IC: \( y(x,0) = 0 \rightarrow X(x)T(0) = 0 \rightarrow T(0) = 0 \) (last time: \( T'(0) = 0 \))

here, \( A = 0 \)

so, \( T_n = \sin\left(\frac{n\pi a}{L}t\right) \)

(Problem A has \( \cos\left(\frac{n\pi a}{L}t\right) \))

for each \( n \), \( y_n = \sin\left(\frac{n\pi a}{L}t\right) \sin\left(\frac{n\pi}{L}x\right) \)

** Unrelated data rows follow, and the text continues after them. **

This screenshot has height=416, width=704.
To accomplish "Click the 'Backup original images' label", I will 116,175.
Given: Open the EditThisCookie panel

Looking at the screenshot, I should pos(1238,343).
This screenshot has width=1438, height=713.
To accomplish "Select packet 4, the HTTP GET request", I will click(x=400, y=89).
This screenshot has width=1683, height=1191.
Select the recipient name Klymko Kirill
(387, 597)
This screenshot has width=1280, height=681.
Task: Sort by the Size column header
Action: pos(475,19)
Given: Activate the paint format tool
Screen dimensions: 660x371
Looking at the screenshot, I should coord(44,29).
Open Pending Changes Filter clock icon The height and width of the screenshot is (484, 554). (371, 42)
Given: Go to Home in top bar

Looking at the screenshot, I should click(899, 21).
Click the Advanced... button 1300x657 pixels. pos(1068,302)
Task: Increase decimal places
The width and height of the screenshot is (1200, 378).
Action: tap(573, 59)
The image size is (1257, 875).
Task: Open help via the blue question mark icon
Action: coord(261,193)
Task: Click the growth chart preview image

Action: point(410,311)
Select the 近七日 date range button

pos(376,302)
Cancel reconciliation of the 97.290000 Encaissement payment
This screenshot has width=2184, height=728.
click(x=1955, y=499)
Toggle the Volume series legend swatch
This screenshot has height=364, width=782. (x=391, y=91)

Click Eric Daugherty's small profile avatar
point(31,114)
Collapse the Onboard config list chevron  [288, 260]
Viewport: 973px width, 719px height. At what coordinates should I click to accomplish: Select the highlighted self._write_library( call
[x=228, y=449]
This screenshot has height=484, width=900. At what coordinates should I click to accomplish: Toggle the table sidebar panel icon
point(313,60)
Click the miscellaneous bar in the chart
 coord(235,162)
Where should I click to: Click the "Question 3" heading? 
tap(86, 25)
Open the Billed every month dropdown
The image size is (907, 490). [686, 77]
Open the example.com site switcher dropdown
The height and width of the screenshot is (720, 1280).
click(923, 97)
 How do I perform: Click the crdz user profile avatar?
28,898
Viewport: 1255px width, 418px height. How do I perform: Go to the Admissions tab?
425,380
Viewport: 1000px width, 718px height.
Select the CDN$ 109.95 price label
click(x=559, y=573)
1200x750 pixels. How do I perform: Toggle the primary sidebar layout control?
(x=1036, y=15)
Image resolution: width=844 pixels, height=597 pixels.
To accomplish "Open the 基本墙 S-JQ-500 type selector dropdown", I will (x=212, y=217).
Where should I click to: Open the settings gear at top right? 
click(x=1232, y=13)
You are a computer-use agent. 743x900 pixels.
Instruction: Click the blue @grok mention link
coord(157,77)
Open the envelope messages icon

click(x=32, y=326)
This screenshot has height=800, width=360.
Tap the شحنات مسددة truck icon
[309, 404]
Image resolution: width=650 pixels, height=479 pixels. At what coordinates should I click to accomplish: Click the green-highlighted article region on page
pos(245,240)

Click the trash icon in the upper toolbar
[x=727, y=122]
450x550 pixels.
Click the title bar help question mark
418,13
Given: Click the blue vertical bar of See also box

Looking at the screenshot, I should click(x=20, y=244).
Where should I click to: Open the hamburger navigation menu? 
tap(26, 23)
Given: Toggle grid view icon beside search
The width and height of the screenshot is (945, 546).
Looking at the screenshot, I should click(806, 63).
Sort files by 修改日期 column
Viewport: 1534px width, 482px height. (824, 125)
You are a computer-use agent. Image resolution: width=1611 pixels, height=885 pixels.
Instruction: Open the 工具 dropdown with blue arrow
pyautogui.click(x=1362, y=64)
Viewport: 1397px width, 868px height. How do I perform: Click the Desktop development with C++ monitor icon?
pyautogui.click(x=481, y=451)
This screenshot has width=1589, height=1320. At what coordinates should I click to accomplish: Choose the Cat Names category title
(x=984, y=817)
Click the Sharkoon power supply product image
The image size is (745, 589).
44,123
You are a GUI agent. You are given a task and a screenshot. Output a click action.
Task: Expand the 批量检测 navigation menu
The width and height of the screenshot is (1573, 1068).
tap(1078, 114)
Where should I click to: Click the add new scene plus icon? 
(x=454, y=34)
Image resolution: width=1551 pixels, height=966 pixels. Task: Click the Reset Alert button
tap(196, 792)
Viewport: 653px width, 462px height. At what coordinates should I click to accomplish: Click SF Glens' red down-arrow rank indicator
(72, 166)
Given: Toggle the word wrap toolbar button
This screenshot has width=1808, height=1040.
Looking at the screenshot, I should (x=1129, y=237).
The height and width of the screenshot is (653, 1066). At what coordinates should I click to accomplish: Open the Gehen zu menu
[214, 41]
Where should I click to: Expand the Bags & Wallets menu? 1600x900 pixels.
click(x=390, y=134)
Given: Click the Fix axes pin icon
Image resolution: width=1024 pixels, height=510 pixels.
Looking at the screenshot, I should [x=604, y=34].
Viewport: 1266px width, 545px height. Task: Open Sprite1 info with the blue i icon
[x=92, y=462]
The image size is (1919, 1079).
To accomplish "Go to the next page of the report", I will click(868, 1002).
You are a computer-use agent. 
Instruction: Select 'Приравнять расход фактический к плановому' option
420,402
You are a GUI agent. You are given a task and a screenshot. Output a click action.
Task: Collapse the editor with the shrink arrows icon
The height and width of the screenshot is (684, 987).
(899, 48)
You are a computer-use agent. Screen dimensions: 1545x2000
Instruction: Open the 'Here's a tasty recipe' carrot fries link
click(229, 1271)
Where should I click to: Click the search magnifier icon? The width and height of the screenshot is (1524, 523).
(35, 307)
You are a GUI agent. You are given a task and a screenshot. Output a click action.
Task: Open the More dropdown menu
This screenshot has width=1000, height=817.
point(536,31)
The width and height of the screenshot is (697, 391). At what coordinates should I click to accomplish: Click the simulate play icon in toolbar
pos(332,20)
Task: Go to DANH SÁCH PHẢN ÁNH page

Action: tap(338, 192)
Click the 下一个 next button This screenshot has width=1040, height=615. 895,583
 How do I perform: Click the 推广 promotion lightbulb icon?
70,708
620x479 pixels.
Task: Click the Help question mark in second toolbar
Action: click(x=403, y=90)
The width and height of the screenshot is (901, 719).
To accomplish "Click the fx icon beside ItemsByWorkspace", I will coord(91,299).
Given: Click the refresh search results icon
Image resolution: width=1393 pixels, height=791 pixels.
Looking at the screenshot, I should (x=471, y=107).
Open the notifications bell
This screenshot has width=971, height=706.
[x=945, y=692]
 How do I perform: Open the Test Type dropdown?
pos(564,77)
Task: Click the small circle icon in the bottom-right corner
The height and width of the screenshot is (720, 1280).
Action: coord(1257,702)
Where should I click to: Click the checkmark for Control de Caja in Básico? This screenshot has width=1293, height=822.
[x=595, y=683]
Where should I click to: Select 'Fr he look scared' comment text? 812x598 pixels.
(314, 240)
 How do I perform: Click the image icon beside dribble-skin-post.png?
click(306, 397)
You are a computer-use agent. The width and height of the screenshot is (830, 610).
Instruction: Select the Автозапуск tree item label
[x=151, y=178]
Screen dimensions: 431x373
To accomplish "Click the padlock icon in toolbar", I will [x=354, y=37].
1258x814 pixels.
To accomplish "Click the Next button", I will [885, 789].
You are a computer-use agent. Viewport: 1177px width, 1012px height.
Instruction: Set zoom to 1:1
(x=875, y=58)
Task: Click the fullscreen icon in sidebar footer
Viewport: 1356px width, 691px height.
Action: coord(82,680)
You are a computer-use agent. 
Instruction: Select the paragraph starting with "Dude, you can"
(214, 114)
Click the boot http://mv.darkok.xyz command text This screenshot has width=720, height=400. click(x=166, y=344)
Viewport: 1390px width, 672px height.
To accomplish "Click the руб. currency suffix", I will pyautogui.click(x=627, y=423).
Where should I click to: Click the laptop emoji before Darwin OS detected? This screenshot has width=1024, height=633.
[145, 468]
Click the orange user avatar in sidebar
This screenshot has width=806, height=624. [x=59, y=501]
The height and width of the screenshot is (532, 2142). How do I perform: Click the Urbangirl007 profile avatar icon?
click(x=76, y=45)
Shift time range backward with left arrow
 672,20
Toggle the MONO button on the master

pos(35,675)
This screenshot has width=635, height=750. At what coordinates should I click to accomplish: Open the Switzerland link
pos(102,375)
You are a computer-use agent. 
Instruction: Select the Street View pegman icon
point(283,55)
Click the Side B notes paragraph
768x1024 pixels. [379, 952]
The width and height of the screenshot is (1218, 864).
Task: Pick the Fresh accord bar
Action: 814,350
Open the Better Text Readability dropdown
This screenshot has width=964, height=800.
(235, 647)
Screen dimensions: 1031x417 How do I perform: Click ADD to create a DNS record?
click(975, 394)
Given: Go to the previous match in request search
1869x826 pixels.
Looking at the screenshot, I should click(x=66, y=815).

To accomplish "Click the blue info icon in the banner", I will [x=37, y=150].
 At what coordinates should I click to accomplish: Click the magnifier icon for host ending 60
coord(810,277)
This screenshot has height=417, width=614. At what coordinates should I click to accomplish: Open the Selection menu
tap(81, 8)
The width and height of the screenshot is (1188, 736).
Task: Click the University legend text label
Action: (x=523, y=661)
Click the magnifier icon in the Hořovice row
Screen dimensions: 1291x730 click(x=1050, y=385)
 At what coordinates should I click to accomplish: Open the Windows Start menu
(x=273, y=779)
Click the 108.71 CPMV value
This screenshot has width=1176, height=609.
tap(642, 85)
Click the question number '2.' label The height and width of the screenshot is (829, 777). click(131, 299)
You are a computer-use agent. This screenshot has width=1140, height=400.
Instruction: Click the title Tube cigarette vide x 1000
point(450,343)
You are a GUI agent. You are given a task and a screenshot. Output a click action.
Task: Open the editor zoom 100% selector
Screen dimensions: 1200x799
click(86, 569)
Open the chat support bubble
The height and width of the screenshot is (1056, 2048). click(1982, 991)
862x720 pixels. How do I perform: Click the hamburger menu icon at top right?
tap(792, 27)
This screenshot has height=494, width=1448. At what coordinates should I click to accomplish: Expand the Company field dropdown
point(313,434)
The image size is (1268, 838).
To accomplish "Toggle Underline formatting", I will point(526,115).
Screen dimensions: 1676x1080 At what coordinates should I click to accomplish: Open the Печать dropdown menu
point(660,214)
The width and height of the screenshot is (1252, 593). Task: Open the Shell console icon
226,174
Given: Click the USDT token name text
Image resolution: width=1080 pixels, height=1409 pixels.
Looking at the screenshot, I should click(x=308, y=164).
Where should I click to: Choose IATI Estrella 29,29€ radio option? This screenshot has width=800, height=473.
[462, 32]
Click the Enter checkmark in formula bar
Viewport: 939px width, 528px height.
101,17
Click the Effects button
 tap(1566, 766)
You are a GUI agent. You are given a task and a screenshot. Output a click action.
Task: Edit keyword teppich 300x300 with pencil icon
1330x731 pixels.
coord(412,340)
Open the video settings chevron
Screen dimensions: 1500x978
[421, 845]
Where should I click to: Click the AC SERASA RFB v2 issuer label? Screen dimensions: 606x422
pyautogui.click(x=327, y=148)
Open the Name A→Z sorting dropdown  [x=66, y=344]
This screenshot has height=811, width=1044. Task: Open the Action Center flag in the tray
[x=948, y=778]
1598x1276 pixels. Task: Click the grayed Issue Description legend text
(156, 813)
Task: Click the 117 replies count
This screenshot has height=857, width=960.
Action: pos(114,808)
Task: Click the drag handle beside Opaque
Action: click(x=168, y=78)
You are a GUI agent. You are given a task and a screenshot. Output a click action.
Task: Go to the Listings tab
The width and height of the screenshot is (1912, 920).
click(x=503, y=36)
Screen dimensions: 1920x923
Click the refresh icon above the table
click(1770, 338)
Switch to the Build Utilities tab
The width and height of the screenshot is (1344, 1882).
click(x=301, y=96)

general solution: \[ y(x,t) = \sum_{n=1}^{\infty} B_n \sin\left(\frac{n\pi a}{L}t\right) \sin\left(\frac{n\pi}{L}x\right) \]

last IC:

\( y_t(x,0) = g(x) \) initial velocity

\[ y_t(x,t) = \sum_{n=1}^{\infty} \frac{n\pi a}{L} B_n \cos\left(\frac{n\pi a}{L}t\right) \sin\left(\frac{n\pi}{L}x\right) \]

\[ g(x) = \sum_{n=1}^{\infty} \left( \frac{n\pi a}{L} B_n \right) \sin\left(\frac{n\pi}{L}x\right) \]

sine series w/ coefficients \( \frac{n\pi a}{L} B_n \)

\[ \frac{n\pi a}{L} B_n = \frac{2}{L} \int_{0}^{L} g(x) \sin\left(\frac{n\pi}{L}x\right) dx \]

\[ B_n = \frac{2}{n\pi a} \int_{0}^{L} g(x) \sin\left(\frac{n\pi}{L}x\right) dx \]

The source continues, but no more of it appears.